The Reformation would lead to us being able to read, to write, to engage with discussions around us. Now some people take this as people before didn’t know what was going on in their country and what not, and that is wrong. But the Reformation allowed a stronger sense of identity, and protest. It allowed people to read, it would allow people like you and me to actually have an education.

The Reformation quickened superstition’s death. Although witch trials did increase, it did allow eventually for superstition to decrease. And whilst superstition is still around today, ‘touch wood’ and all that; it is nothing like what it was like in the medieval period.

The Reformation induced free trade, and gave way to a bigger and more powerful middle-class. Now, you could be a Marxist or a socialist reading this and think this was more a negative, and to be honest, I do see your point. But what we see is people that were once disregarded in society, elevated to positions such as Parliament, and perhaps giving us greater social mobility, even if it was still very limited. It saw the begins of a capitalist system, which has indeed given us benefits, and even if you are a Marxist reading this, then it is one step closer to communism/socialism!

The Reformation showed us that people can stand up to authority and win. It shows us that we can stand up as the smaller guy and win; it shows us that if there is something you believe in, fight for it, and don’t give up. It gave us people, even if you don’t have a faith, to look at and admire for their bravery. If you are a Christian, then it shows us that anything is possible with God, if he is with us, what can stand against? For the Christian, it put the ‘church’ back in its place, and emphasised a personal relationship with God through Christ, instead of some weird distant god through priests, bishops, indulgences and purgatory. Instead of a wealthy domineering powerbase, the Reformation turned back to the original meaning of ‘church’ in the Bible: ‘congregation’ or ‘assembly of believers’.
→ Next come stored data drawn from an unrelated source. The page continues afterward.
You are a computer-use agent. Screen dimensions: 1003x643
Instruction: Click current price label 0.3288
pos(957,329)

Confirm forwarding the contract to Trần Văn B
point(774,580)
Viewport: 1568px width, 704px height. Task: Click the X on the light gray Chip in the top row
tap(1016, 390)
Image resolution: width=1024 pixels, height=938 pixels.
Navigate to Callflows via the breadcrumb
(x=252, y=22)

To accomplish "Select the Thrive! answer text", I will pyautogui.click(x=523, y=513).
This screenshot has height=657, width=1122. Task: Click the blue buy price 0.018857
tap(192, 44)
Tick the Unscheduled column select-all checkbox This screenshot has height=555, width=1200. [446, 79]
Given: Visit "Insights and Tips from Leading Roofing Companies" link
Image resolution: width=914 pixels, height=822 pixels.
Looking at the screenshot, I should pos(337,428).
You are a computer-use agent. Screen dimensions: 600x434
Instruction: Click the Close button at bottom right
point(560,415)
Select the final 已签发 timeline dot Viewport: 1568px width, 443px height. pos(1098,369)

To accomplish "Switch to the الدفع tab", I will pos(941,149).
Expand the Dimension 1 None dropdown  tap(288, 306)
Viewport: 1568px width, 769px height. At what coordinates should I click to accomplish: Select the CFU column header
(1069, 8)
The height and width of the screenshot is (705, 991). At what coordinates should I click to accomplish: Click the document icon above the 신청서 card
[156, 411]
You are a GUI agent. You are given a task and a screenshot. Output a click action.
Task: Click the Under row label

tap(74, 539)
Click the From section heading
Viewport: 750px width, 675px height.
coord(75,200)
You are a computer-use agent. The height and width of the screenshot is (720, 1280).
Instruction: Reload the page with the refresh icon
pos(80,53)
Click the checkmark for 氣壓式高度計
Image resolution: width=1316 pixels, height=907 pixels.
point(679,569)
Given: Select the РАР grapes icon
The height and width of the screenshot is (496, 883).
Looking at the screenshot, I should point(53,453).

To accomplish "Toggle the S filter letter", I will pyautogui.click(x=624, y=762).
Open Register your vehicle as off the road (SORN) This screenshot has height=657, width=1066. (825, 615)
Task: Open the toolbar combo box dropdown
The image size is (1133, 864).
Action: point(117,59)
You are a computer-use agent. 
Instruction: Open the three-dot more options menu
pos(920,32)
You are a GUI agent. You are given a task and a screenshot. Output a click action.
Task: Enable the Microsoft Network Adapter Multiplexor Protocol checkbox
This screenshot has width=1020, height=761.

And where did all this come from? The Bible, that great book, finally translated into the common languages of the European peoples. The greatest thing the Reformation gave anyone was the Bible finally in their own language.

In fact, the entirety of today’s society is built on the back of the Reformation, on the back of the Bible. Yes, it wasn’t pretty and it wasn’t a picturesque time by any stretch of the imagination, but it gave us things we value so much. The society we live in now comes from the Reformation, and that we can be thankful for that. The fact is, no period in time is lovely, it is all gritty and scary, and that is something Christians need to remember. When we teach our children about it, we have to ensure a balanced approach. Romanticising the past is dangerous, it can lead to misconceptions, and can lead us to living in the past, or our own idealised fantasy world. It can lead us to forgetting the awful things that were done. At the same time, it is an event to celebrate, but always do it in balance.